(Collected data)
*** Block opens ***
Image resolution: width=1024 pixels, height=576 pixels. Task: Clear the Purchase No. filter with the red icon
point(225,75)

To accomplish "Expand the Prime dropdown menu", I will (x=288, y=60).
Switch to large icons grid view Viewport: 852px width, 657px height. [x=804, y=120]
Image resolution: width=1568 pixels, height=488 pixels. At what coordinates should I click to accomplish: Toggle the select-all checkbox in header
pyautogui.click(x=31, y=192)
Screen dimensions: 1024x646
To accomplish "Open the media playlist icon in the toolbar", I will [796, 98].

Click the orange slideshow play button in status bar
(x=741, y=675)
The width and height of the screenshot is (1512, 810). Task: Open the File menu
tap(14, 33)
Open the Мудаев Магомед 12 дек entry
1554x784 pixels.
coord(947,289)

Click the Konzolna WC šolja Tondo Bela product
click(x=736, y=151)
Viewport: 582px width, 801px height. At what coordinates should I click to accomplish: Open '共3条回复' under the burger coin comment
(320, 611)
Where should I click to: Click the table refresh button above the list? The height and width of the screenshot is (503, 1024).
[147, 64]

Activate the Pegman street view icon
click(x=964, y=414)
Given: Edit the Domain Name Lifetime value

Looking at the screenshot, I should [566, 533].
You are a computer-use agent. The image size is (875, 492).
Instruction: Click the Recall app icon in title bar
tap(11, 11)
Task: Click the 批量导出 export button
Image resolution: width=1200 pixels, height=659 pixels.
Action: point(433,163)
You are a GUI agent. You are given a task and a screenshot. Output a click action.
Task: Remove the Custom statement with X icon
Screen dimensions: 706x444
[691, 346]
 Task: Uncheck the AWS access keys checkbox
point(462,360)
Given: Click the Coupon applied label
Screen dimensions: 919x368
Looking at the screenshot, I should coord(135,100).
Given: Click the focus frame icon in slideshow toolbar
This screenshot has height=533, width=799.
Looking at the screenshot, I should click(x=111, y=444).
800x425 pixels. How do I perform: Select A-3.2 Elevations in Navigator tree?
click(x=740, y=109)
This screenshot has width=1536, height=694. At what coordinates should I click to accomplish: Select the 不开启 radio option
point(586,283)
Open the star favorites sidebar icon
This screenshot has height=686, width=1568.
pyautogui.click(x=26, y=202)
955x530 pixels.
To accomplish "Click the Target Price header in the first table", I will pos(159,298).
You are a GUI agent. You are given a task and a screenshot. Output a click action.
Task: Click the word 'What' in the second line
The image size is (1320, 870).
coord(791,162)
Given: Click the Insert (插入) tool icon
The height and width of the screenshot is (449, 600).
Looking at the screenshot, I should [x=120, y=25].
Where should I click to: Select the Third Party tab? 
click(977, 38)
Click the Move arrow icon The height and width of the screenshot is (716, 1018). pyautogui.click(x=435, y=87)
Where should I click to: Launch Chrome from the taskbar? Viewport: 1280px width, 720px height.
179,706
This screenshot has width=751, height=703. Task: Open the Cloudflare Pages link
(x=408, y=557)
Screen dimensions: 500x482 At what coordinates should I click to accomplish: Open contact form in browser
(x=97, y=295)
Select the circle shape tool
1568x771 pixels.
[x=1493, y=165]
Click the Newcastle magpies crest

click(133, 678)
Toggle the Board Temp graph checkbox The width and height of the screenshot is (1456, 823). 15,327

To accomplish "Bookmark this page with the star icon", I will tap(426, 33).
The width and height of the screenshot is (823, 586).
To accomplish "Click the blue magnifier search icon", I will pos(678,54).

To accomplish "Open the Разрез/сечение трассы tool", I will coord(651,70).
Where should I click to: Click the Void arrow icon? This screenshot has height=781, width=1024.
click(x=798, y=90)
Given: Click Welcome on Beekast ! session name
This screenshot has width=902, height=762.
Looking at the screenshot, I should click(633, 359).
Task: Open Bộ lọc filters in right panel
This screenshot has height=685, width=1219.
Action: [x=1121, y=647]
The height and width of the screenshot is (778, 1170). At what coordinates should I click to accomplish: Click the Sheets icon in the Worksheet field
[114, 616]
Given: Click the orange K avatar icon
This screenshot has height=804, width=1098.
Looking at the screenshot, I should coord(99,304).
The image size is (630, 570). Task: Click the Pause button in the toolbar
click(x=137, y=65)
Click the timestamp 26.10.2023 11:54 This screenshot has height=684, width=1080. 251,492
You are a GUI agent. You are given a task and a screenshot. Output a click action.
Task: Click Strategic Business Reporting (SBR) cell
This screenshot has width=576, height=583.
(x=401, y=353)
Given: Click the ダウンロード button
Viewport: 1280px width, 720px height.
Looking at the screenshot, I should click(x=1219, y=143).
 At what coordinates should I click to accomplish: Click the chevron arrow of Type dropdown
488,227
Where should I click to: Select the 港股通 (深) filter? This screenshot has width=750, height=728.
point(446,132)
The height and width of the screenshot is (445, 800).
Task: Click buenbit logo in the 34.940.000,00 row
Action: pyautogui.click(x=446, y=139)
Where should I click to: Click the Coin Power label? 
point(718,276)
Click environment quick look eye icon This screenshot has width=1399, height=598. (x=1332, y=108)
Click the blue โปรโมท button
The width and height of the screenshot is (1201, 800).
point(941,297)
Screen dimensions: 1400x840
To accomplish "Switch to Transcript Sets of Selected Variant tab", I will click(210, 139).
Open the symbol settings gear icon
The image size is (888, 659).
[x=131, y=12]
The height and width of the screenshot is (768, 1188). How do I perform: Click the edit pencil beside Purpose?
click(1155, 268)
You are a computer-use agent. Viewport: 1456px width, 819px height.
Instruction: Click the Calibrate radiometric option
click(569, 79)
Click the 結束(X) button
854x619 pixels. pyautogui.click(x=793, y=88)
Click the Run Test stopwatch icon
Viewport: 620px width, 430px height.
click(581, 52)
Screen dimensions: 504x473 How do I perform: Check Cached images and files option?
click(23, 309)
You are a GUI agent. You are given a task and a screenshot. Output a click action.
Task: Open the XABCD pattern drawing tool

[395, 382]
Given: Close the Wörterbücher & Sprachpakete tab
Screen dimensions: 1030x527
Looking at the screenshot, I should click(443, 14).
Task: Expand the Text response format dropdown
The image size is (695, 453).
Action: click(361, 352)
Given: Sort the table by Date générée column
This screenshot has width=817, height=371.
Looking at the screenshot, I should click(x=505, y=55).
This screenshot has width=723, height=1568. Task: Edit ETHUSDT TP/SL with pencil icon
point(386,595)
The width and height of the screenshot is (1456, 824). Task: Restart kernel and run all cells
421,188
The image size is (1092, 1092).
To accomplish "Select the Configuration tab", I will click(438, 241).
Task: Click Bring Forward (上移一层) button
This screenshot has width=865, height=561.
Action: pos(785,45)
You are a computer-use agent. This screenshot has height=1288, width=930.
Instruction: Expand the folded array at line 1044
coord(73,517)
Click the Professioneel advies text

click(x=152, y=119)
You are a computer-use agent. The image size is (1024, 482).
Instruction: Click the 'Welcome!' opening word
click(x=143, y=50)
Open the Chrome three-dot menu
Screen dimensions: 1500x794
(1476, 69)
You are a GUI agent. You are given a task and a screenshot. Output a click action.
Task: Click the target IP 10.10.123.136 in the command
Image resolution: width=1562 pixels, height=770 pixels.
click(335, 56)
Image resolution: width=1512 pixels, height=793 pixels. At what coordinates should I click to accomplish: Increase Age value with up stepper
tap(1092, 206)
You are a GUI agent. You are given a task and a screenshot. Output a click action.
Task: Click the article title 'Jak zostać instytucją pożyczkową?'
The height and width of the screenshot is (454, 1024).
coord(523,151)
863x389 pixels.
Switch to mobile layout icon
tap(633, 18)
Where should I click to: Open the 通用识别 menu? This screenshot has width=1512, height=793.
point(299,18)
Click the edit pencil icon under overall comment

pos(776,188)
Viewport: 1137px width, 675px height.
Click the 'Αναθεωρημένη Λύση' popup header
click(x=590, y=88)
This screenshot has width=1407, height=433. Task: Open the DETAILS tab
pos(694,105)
*** Block closes ***
▸ What you will do: In the records above, the line with "Open the symbol settings gear icon" marks the start and the line with "You are a computer-use agent. This" marks the end; copy that stretch exactly, both lines included, and nothing else.

▸ Reply to the exercise:
Open the symbol settings gear icon
The image size is (888, 659).
[x=131, y=12]
The height and width of the screenshot is (768, 1188). How do I perform: Click the edit pencil beside Purpose?
click(1155, 268)
You are a computer-use agent. Viewport: 1456px width, 819px height.
Instruction: Click the Calibrate radiometric option
click(569, 79)
Click the 結束(X) button
854x619 pixels. pyautogui.click(x=793, y=88)
Click the Run Test stopwatch icon
Viewport: 620px width, 430px height.
click(581, 52)
Screen dimensions: 504x473 How do I perform: Check Cached images and files option?
click(23, 309)
You are a GUI agent. You are given a task and a screenshot. Output a click action.
Task: Open the XABCD pattern drawing tool

[395, 382]
Given: Close the Wörterbücher & Sprachpakete tab
Screen dimensions: 1030x527
Looking at the screenshot, I should click(443, 14).
Task: Expand the Text response format dropdown
The image size is (695, 453).
Action: click(361, 352)
Given: Sort the table by Date générée column
This screenshot has width=817, height=371.
Looking at the screenshot, I should click(x=505, y=55).
This screenshot has width=723, height=1568. Task: Edit ETHUSDT TP/SL with pencil icon
point(386,595)
The width and height of the screenshot is (1456, 824). Task: Restart kernel and run all cells
421,188
The image size is (1092, 1092).
To accomplish "Select the Configuration tab", I will click(438, 241).
Task: Click Bring Forward (上移一层) button
This screenshot has width=865, height=561.
Action: pos(785,45)
You are a computer-use agent. This screenshot has height=1288, width=930.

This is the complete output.